# CS206 Assignment #2

### Due Tuesday, April 23, 2002, in class

Note: We'll follow the standard CSD rules regarding the honor code. You are expected to do your own work, but if you discuss the homework with anyone and use their ideas in any way in your own homework, then you must mention that fact on the homework. If we find pairs of homeworks that look too similar, and neither acknowledges the other's contribution, we will assume there is an honor-code violation. Of course, we reserve the right to adjust grades if your acknowledgement indicates that you didn't really learn anything and merely copied someone else's work; but at least you won't have to face the HC commission.
1. (25 pts.) Imagine there are 100 baskets, numbered 1,2,...,100, and 100 items, similarly numbered. Item i is in basket j if and only if i divides j evenly. For example, basket 24 is the set of items {1,2,3,4,6,8,12,24}. Answer the following:

a)
What is the support for the set of items {3,4}?

b)
If the support threshold is 10, what are all the frequent items?

c)
What triple of items has the highest support? (Think carefully --- your first instinct may not be right.)

d)
Are there any association rules that have 100% confidence, but do not have item 1 on the right? Justify your answer.

2. (25 pts.) Suppose items are numbered 0,1,...,n-1, where n is the number of items. We mentioned in our discussion of the a-priori algorithm that it was possible to create an array of counts for pairs, so that given pair {i,j}, it is possible to calculate easily the array entry for this pair. This technique allows us to devote only 4 bytes per pair in main memory to a count for that pair (assuming 4 bytes/integer is sufficient).

Give a method for assigning array elements to pairs, such that one can figure out the index of the element for a pair, from the two item numbers (integers) in the pair. Note that a pair must be associated with the same array element regardless of the order in which the pair's two integers are presented, and the array must not have wasted space; i.e., each array element is assigned to a unique pair.

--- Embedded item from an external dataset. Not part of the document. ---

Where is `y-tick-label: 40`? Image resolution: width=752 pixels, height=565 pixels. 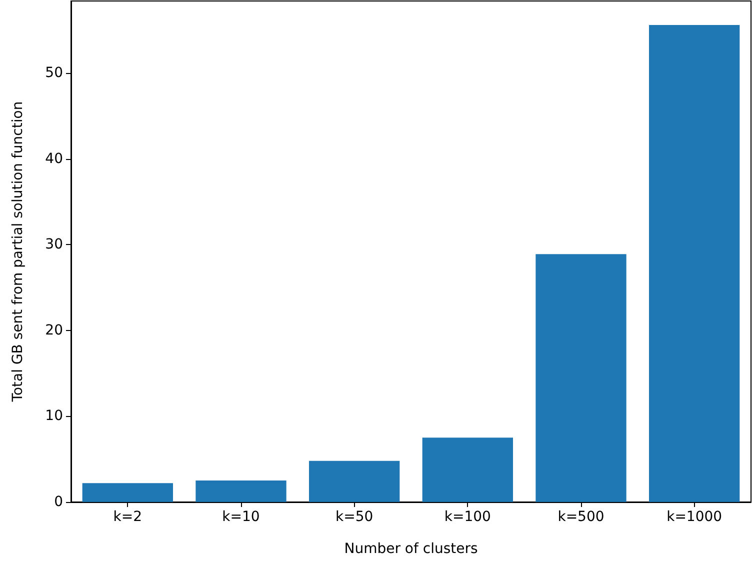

3. (25 pts.) Suppose we wish to find frequent pairs of items using the a-priori algorithm under the following assumptions:

• s, the support threshold, is 10,000.
• There are one million items, which are represented by the integers 0,1,...,999999.
• There are 25,000 frequent items, that is, items that occur 10,000 times or more.
• There are one million pairs that occur 10,000 times or more.
• There are one billion pairs that occur exactly once. Half of these pairs consist of two frequent items, the other half each have at least one nonfrequent item.
• No other pairs occur at all.
• Integers are always represented by 4 bytes.

Estimate the minimum amount of main memory needed to run the a-priori algorithm successfully. Show your reasoning. You should begin with an estimate of the memory needed for the first pass. Then, consider how counts for pairs should be organized in the second pass. Do you want to renumber the frequent items and use the technique of Problem 2? If so, explain how the translation of numbers is stored, and how much space it takes. Or would you prefer to maintain a count for only those pairs of frequent items that actually occur in the data? If so, explain how you will do so, and how much space it takes.

4. (25 pts.) Repeat Question (3) for the PCY algorithm. You may assume that when you hash pairs on the first pass:

• Frequent pairs each hash to a different bucket.
• Infrequent pairs divide exactly evenly among buckets, including those that contain a frequent pair.
• Each infrequent pair (in particular, a pair that consists of two frequent items) is equally likely to belong to any bucket.

You should explain your reasoning. For example:

a)
How many buckets will you use on the first pass, and how much space do they take?
b)
How many candidate pairs will there be on the second pass?
c)
How do you store and lookup counts of candidate pairs on the second pass?
d)
How much space is needed to maintain those counts?
e)
What other space is needed on the second pass?

Note: you do not have to answer the above as if they were five parts to a question. However, you should think about each of these issues, and others, as part of your overall response to the question. Also, observe that the more buckets you use on the first pass, the more space you need, but the fewer candidates you have on the second pass. The minimum space utilzation will occur when the space needs on the two passes are equal.